September 24, 2010

He said yes!


Because our landlord is the bomb, he let me paint. I love love love it. It's exactly what I envisioned. You can't quite decide if it's blue or green. It looks like a robin's egg color. It's crisp and refreshing.

After a long day of painting, and a longer day yesterday planing, I am pooped.

My poor husband is hoping that I can perk up for our date tonight.

I was pondering on why it's so important to me that my house is beautiful, but I care so little if I am beautiful. What I mean is, I shower on a need-to basis. I almost never do my hair. My toenails get painted once every 3 months. I don't mind if my clothes are completely average. I feel very comfortable in no make-up. Spending $20 on a flattering shirt puts me in a guilt crisis. However, if it's for my house, I drop $20 without even blinking. I consider the time spent doing my hair as wasted, but spending the better part of my day doing some beautification of my house seems like I'm pampering myself and like a necessity at the same time.

**AVAILABLE DATA**
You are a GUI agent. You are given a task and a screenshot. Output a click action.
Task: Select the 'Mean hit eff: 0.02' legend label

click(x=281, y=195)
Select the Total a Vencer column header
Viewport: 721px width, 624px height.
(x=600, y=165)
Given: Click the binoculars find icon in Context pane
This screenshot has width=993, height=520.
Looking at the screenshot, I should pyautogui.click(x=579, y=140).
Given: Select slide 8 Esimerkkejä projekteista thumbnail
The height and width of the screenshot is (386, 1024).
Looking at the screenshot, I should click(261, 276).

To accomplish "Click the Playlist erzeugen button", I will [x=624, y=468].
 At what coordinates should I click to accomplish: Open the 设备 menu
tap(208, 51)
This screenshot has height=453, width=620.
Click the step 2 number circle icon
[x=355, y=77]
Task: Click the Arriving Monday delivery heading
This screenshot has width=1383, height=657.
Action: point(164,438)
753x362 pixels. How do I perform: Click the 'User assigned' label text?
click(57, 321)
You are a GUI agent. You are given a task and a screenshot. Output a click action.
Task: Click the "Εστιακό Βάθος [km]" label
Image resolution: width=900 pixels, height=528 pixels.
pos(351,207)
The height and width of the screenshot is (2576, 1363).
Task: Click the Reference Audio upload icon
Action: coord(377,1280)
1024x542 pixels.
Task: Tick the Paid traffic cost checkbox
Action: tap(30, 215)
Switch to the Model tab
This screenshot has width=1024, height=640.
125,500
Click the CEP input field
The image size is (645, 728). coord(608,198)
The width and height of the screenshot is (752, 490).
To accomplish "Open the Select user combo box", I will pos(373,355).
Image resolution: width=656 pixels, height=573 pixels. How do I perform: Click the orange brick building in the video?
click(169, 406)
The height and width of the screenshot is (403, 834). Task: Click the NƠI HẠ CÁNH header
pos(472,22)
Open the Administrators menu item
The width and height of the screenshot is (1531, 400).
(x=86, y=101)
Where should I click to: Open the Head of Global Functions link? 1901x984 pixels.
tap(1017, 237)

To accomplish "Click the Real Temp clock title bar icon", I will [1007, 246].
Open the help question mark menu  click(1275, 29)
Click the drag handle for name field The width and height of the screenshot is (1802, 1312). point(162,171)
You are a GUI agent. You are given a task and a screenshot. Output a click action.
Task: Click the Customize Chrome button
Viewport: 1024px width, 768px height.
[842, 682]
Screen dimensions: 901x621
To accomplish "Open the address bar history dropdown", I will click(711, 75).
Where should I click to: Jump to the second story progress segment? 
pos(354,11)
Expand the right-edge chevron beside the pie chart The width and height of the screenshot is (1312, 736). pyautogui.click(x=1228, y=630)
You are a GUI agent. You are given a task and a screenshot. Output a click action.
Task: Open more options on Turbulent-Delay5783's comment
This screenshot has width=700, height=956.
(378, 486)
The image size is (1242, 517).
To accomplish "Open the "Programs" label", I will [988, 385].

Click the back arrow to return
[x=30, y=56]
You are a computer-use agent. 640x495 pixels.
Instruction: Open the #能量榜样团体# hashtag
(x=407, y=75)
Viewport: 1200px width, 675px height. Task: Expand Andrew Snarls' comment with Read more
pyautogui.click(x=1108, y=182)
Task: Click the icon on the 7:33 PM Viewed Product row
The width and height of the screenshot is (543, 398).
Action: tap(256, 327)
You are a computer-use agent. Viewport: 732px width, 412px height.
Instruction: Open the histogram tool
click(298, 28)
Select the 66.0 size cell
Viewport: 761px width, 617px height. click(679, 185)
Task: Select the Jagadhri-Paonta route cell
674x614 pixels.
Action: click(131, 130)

**WHAT YOU WILL DO**
#1 In the painting blog post, what color does the author say the new paint looks like?
#2 From the painting blog post, extract the text between "He said yes!" and "our date tonight.", inclusive.
#3 Write what comes next in the painting blog post, picking up after its final sentence.

**RESULTS FOR THE EXERCISE**
#1 It looks like a robin's egg color.

#2
He said yes!


Because our landlord is the bomb, he let me paint. I love love love it. It's exactly what I envisioned. You can't quite decide if it's blue or green. It looks like a robin's egg color. It's crisp and refreshing.

After a long day of painting, and a longer day yesterday planing, I am pooped.

My poor husband is hoping that I can perk up for our date tonight.

#3
I think the reason is, my house kind of feels like my job. Some women are pharmacists or yoga instructors, or construction workers, and they come home and make dinner and bathe children, just like I do. But I stay home. So what do I do with all that time? I stay home to teach my children personally, create more time for us to spend together as a family, consistently eat healthy delicious food, and design our home to be our retreat. My job is to make my home a calm and meaningful place for my family to be. I believe that it is easier to feel the Spirit and to feel love if you are in a beautiful and clean place. Most of the time the beautification process and clean don't happen at the same time, so I try to switch off. Have a clean day, have a project day.

Also, I've decided that the girl's minds need to be more stimulated, so for the past month I've been spending 30 minutes with them individually teaching them things. Lucy is learning how to correctly hold a crayon and is learning sounds of letters. Maggie is learning how to read and do simple math. We've learned about butterflies and experimented with finger paint. We've learned how to control our crayons and color in the lines. Lucy is learning position words, and Maggie is learning to recognize numbers up to 20.

I think I feel energized and creative if I'm surrounded by color and pattern. And I'm trying to decorate in things that are meaningful to our family that will remind us of our family history, and of our faith, and of our love for each other. So I am expending a lot of energy, that Paul usually thinks is unnecessary, but I consider of the greatest importance.

And that's why if you come to my house, and I look rat nasty, and my house looks beautiful, I will be very comfortable.


1 comment:

sallyavena said...

Are you sure it's not just a month long urge to nest? You know how they say everything comes earlier with each baby...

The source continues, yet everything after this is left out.